The SFO is trying something called “technology assisted review”, which is a form of machine learning to assist our disclosure obligations and try to provide a speedier review process. Ephgrave promised that under him the SFO will be bolder, more pragmatic, more proactive. “This means we won’t be afraid to shut down investigations, if it is increasingly apparent it is never going to reach the threshold for charge. We can redirect those resources to cases that have momentum, where there is a greater chance of us getting the person in front of a jury. That has got to be a good use of resources if you ask me. We have to be bold and make these decisions, that’s my message to you ….. This is a hard message to you, but we have to do it, otherwise we end up in decade-long investigations.”

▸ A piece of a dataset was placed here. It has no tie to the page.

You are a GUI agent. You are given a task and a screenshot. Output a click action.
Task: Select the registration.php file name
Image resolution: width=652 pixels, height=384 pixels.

He said he wants to be the first to prosecute someone under the new provisions of the Economic Crime and Corporate Transparency Act. He described the SFO as ‘active partners’ in the Government’s ‘Stop! Think Fraud’ campaign that was launched last week, and he is sending staff to the National Economic Crime Centre (NECC), part of the National Crime Agency, ‘to look at how we can better engage with them, perhaps embed our people over there, as it’s really important that our experience and our insight informs the national strategic threat assessment, and that the SFO is writ large in the ambitious control strategy that are generated from that assessment.’
About Nick Ephgrave QPM
He served as Assistant Commissioner of the Metropolitan Police, and Chief Constable for Surrey Police. Most recently, he was Chair of the National Police Chiefs’ Council (NPCC) Criminal Justice Co-ordination Committee, and held roles on the Criminal Procedure Rules Committee and at the Sentencing Council.
About the SFO
Set up in 1988, the SFO is a specialist prosecuting authority tackling top level serious or complex fraud, bribery and corruption. The SFO only allows the claim by witnesses or whistle-blowers of ‘refundable expenses‘.